Prevention

There is no cure for Alzheimer’s disease or other dementia, but research has found strategies reduce the risk of dementia or even delay its symptoms. Lifestyle habits that are beneficial for our bodies and our moods are also helpful for maintaining a healthy brain.

 

Key Habits to Help Prevent Alzheimer's and Dementia

 

The key lifestyle strategies for Alzheimer’s disease and other dementia prevention are physical activity, nutrition, good sleep, stress management, mental exercise, and socializing with other people. Here’s more information about each of these prevention strategies:

  • Physical activity: Being active improves blood flow to the brain and helps the brain stay healthy. Regular physical activity can also reduce the risks of cardio-vascular disease and diabetes, two risk factors for certain types of dementia. Research has shown walking 6-9 miles per week is enough exercise to help reduce the risk of Alzheimer’s disease.

  • Nutrition: A healthy, balanced diet plays an important role in prevention. Following the MIND diet and increasing consumption of foods with Vitamin E, Omega 3s and other healthy nutrients is important, as well as limiting consumption of sugars, saturated fats and fried foods.

  • Sleep: Getting regular, quality sleep gives our brains a chance for restoration. Research has shown sleep is an important time to build brain health.

  • Stress Management: Persistent activation of stress hormones appears to cause shrinkage of the hippocampus, one of the first parts of the brain affected by Alzheimer’s disease. The levels of these hormones can be lowered through stress management techniques such as deep breathing, yoga and Tai Chi.

  • Brain Exercise (Cognitive Activity): Keeping the brain active is another way to prevent Alzheimer’s disease and dementia. This can mean learning a new skill such as a new hobby, a foreign language or a new sport. Keeping brain cells active through mental exercise has been shown to help brains stay stronger.

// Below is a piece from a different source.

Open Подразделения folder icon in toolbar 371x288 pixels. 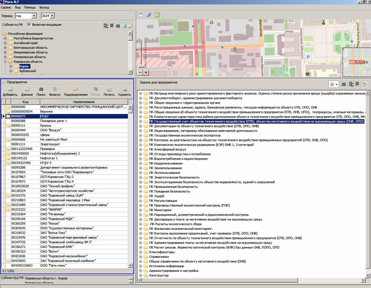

  • Socialization: Interacting with others is an important factor in the prevention of Alzheimer’s disease. People with regular social contact are less likely to develop dementia. Making regular social contact with friends, neighbors, family and acquaintances can help our brains stay active and strong. Inviting someone out for breakfast, volunteering in our communities, attending religious services, visiting senior centers and engaging in social clubs are all ways to stay social.

  • Vascular Health: What’s good for the hearth and blood vessels is good for the brain.

  • Healthy Hearing: Evidence strongly suggests hearing loss is associated with higher rates of dementia and mild cognitive impairment (MCI).